PROBLEM DETAILS: Print, in exact form, the lines below from the one containing "Instruction: Expand the" through the one containing "Click per year under the 4,99 € price", and omit all others.

INPUT DATA START

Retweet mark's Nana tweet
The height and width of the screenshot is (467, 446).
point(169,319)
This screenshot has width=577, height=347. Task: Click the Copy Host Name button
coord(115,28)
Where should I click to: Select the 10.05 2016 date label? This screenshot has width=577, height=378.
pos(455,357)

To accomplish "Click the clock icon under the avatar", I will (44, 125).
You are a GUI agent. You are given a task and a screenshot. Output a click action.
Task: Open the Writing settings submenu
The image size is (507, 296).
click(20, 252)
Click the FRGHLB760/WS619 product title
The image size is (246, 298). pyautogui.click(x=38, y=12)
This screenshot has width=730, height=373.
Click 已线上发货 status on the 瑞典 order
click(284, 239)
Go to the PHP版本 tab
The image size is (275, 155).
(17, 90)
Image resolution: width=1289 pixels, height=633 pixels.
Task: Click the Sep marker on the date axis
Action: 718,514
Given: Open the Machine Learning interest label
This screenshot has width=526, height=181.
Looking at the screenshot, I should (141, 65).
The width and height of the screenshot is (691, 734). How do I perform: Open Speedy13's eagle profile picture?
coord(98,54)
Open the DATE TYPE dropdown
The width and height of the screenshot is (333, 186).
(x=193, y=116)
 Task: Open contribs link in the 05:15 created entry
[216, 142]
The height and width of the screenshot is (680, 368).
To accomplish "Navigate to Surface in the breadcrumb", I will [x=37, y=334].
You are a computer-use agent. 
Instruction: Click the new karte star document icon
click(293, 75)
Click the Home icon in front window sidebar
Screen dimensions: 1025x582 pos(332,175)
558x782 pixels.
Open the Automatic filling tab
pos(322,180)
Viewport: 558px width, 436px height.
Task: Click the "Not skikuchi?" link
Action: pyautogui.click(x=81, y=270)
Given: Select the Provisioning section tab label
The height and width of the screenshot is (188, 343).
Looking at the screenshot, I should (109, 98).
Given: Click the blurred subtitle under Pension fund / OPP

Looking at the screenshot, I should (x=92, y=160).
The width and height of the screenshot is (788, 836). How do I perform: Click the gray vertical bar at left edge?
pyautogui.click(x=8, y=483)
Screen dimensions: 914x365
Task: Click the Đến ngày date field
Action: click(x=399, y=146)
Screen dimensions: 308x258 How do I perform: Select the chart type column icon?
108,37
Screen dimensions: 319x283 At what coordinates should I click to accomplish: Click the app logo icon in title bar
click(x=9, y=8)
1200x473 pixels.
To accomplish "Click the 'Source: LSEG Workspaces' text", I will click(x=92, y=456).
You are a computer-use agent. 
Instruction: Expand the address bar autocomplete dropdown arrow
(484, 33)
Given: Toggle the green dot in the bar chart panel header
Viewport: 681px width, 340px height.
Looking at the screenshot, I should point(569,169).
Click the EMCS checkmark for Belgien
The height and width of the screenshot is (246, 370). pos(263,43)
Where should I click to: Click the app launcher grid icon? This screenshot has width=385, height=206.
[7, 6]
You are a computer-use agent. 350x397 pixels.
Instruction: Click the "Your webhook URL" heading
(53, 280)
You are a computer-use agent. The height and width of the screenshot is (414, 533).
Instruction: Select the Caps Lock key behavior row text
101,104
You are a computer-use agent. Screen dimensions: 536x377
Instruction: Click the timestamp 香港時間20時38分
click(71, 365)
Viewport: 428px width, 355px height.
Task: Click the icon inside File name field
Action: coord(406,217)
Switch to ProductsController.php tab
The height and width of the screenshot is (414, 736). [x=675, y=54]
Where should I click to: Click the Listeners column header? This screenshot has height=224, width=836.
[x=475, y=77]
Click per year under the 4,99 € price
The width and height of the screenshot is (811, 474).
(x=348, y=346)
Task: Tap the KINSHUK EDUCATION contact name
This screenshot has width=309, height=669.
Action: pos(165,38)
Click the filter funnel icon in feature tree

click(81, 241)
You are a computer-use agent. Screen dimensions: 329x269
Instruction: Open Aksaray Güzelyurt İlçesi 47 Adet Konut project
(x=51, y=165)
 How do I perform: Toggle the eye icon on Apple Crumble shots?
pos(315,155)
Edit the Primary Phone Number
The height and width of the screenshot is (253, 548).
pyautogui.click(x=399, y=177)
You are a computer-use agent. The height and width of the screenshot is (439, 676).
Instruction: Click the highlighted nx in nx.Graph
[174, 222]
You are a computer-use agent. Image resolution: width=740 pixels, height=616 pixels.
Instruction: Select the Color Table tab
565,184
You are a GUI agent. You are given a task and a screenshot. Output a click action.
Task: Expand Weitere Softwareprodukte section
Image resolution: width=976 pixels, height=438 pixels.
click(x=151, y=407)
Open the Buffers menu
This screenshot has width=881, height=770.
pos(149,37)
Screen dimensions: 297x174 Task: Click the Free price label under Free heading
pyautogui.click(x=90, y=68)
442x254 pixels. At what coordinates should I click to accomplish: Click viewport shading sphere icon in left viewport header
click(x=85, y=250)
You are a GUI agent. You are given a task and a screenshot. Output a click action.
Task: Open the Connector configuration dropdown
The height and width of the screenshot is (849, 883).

INPUT DATA END

WRITTEN SOLUTION:
Instruction: Expand the address bar autocomplete dropdown arrow
(484, 33)
Given: Toggle the green dot in the bar chart panel header
Viewport: 681px width, 340px height.
Looking at the screenshot, I should point(569,169).
Click the EMCS checkmark for Belgien
The height and width of the screenshot is (246, 370). pos(263,43)
Where should I click to: Click the app launcher grid icon? This screenshot has width=385, height=206.
[7, 6]
You are a computer-use agent. 350x397 pixels.
Instruction: Click the "Your webhook URL" heading
(53, 280)
You are a computer-use agent. The height and width of the screenshot is (414, 533).
Instruction: Select the Caps Lock key behavior row text
101,104
You are a computer-use agent. Screen dimensions: 536x377
Instruction: Click the timestamp 香港時間20時38分
click(71, 365)
Viewport: 428px width, 355px height.
Task: Click the icon inside File name field
Action: coord(406,217)
Switch to ProductsController.php tab
The height and width of the screenshot is (414, 736). [x=675, y=54]
Where should I click to: Click the Listeners column header? This screenshot has height=224, width=836.
[x=475, y=77]
Click per year under the 4,99 € price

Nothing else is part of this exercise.